Essas experiências tornam-nos muitas vezes mais aptos a enfrentar as inevitáveis perdas da vida adulta, compreendendo a importância de expressar emoções e de dizer aos outros que os amamos.

9. O exemplo primava sobre os discursos: aprender pela prática em vez das lições

Nos anos 60/70, as crianças aprendiam menos através de lições formais do que através da observação. O sentido de trabalho, de respeito ou de esforço era transmitido através dos comportamentos dos adultos no dia a dia.

Ver um pai trabalhar arduamente, cumprir os seus compromissos ou enfrentar dificuldades constituía uma lição bem mais marcante do que qualquer discurso.

Os psicólogos falam de aprendizagem por imitação, uma das formas de aprendizado mais poderosas. Os valores são construídos através de gestos repetidos, atitudes observadas e experiências vividas.

E isso continua a ser verdade nos dias de hoje: o que os adultos fazem tem muitas vezes mais impacto do que o que dizem.

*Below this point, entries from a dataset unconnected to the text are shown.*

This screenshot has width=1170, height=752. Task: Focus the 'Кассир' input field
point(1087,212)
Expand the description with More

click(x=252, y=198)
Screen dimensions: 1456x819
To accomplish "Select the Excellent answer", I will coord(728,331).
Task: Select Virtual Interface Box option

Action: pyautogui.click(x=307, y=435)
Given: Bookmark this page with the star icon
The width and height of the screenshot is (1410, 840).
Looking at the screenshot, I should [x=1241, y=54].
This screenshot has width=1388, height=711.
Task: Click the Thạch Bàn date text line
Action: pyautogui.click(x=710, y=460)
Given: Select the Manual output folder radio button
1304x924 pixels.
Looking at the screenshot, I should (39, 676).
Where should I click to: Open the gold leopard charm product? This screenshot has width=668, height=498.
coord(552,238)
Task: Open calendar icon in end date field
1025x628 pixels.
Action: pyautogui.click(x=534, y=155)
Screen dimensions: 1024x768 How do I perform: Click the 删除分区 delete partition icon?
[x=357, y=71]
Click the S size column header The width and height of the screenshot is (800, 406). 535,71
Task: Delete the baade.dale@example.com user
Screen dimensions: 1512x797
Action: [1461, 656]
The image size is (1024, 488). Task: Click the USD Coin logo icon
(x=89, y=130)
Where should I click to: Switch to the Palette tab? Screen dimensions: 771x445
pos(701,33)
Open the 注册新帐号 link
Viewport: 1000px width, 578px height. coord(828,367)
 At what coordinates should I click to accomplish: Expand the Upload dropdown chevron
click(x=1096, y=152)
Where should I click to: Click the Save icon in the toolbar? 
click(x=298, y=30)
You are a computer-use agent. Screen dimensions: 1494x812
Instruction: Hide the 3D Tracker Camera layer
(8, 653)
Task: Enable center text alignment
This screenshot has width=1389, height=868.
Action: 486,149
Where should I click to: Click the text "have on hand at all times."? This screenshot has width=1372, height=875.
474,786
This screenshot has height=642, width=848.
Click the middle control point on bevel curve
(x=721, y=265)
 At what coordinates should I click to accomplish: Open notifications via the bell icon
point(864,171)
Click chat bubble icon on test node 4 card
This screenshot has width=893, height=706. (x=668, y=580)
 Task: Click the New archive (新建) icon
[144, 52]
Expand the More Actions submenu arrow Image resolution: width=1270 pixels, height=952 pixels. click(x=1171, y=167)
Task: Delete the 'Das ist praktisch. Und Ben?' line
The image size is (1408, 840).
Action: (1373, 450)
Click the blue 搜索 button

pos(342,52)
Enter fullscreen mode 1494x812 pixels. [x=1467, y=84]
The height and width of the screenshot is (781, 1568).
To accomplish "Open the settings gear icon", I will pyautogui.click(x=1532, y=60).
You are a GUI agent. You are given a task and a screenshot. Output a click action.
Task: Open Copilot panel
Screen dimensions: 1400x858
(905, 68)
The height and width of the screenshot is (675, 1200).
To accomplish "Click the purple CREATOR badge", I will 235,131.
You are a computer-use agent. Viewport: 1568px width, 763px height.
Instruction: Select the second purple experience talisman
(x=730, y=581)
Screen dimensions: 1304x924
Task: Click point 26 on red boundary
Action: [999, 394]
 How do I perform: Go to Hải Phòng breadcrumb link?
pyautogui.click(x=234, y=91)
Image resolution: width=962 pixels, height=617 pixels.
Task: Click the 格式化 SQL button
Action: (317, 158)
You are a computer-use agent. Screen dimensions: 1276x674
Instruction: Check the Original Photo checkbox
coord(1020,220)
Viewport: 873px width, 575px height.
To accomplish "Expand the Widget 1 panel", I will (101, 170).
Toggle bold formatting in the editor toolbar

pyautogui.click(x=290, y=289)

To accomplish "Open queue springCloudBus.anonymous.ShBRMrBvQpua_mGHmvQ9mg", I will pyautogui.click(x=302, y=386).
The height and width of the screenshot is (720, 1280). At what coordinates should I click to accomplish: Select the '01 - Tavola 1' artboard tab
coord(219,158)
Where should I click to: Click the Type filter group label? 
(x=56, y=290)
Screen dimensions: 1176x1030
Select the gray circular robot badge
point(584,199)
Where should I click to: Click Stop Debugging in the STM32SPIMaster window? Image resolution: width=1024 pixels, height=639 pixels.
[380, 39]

10. Nos anos 60/70, a independência começava cedo

Nas décadas de 60 e 70, as crianças aprendiam rapidamente a desenrascar-se sozinhas. Ir à escola a pé, utilizar os transportes públicos, gerir pequenas responsabilidades em casa ou até cuidar de irmãos mais novos fazia parte da rotina.

Essa autonomia não era percebida como excecional, mas como normal. Os adultos confiavam nas crianças para aprender por si mesmas, mesmo cometendo erros.

Cedo, isso desenvolvia um sentimento de **responsabilidade** e **autoconfiança**. As crianças compreendiam que podiam agir sobre o seu meio, tomar decisões e assumir as consequências.

Atualmente, essa independência é muitas vezes atrasada ou controlada. No entanto, os psicólogos salientam que conceder responsabilidades adequadas à idade aumenta a autoestima e a capacidade de enfrentar imprevistos.

Aprender a desenrascar-se desde cedo também ensina uma coisa essencial: somos frequentemente mais capazes do que pensamos.

Reflexões finais

anos 60/70

Não se trata de afirmar que tudo era melhor antes. As décadas de 60 e 70 também tinham as suas limitações e dificuldades, sendo os avanços na segurança, educação e bem-estar das crianças extremamente significativos.

Entretanto, algumas coisas parecem ter-se perdido pelo caminho: o direito ao tédio, o direito ao erro e a confiança nas capacidades das crianças.

Essas experiências ajudaram a moldar uma geração capaz de enfrentar a incerteza sem supervisão constante. A resiliência não decorreu de métodos teóricos, mas sim de uma real confrontação com a vida.

Hoje, o desafio não é reproduzir exatamente esse modelo, mas redescobrir o essencial: aprender a aceitar a dificuldade, desenvolver a paciência e reconhecer que as crianças são frequentemente mais capazes do que se imagina.

Quais lições da sua própria infância lhe marcaram mais?